We don’t think about it because it’s not salient.  We don’t wake up in the morning and think “I’m going to carry a tracking device around with me today.”  We just grab our cellphone.  People don’t think about this data, who has access to it, who buys and sells it, and who gives a copy to the government.

 At Scholarship After Snowden, you commented that surveillance is too cheap and should be made more expensive to curb surveillance. Could this realistically be accomplished? What impact would it have?

It definitely can be accomplished.  For example, we know that encryption works.  We know this from the BULLRUN story; the NSA is forced to try and subvert encryption products, because it can’t break the encryption algorithms.  We know this from the Tor story; the NSA can’t break Tor, and they really want to.  We know this from the address book and buddy list collection story; the NSA got ten times as much data from Yahoo than from Google, even though Google has many more users than Yahoo, because Google uses SSL encryption by default and Yahoo does not.  Encryption is the one thing we can count on.

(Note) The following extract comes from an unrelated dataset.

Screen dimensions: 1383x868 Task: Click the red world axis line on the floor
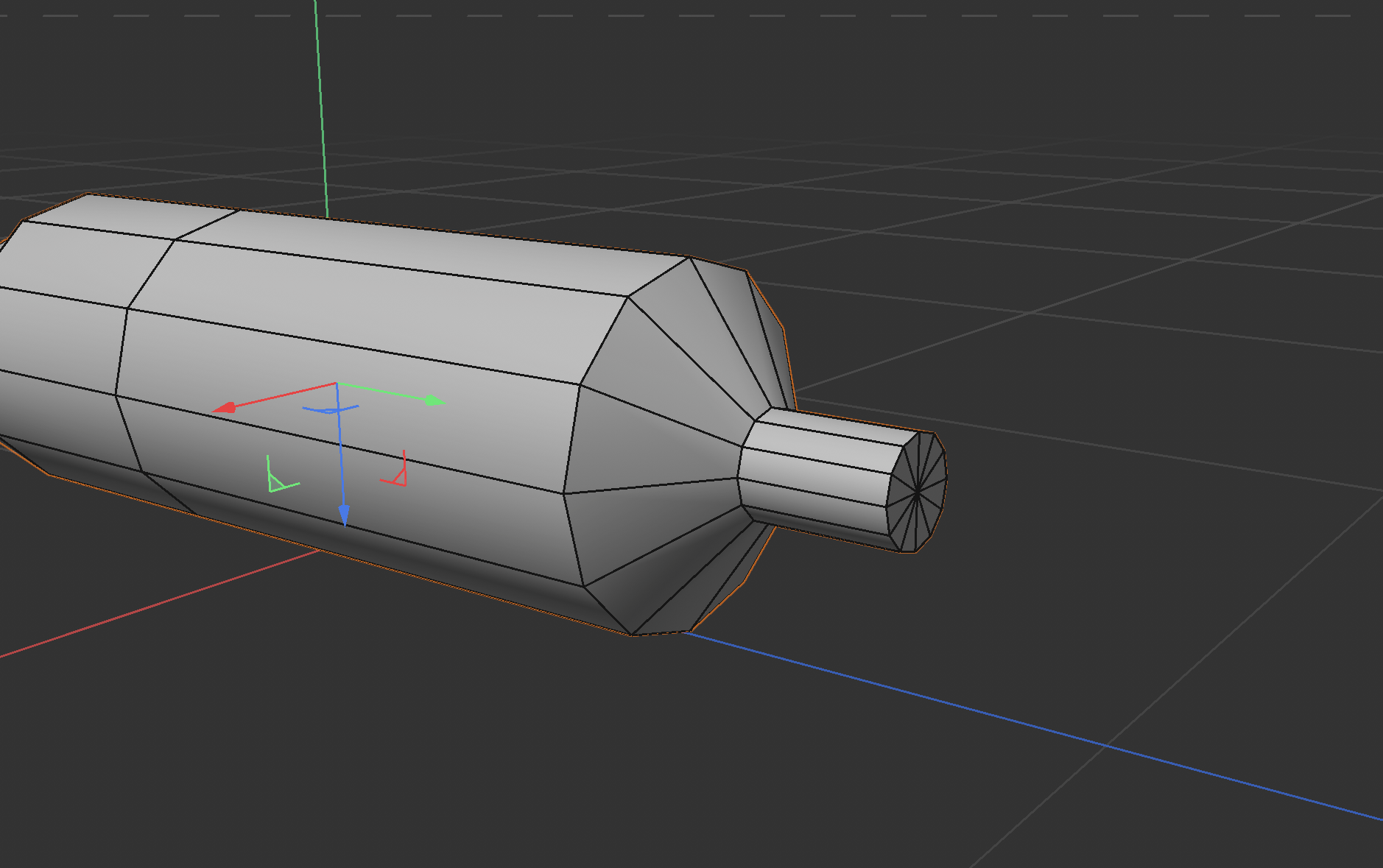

Ubiquitous encryption has the effect of forcing the NSA, and all other similar adversaries, away from “wholesale” surveillance of everyone and everybody and into “retail” surveillance of just the few people they want to eavesdrop on.  This would go a long way to making the world more secure.

Balkanization of the Internet is not a new idea, however, post Snowden we have seen countries such as Brazil push towards breaking from the US-centric Internet. Does this balkanization pose a threat?

If we believe that a free and open global Internet is a goodness for our society and species than Balkanization is a threat to that.  It threatens to fracture the Internet along national lines, and gives the more authoritarian countries much more control over the Internet within their borders.  I think it is vital for both US interests and the interests of humanity to fight this.  And if I knew how, I would be doing it myself.

At the event you also mentioned that the NSA and other organizations will always find backdoors to circumvent encryption. Is there any hope for a secure Internet?  Can people do anything to be “secure” online?

These questions never make any sense.  To explain, think of the same question with regards to physical security.  “We know that the police and other organizations can always circumvent building security.  Is there any hope for a secure home?  Can people do anything to be secure at home?”  Of course they can, both at home and on the Internet.  The NSA might have a bigger surveillance budget than anyone else on the planet, but they’re not magical.  They’re subject to the laws of mathematics, physics, economics, and — although they have lots of wiggle room — the land.  People can do lots of things to be secure online.  They can use encryption.  They can be careful of what data they store in the cloud.  And, most importantly, they can fight for political change.  In the end, this is a geopolitical problem, and the solutions will be political.  Just like the security of your home, technology is important but it’s only a part.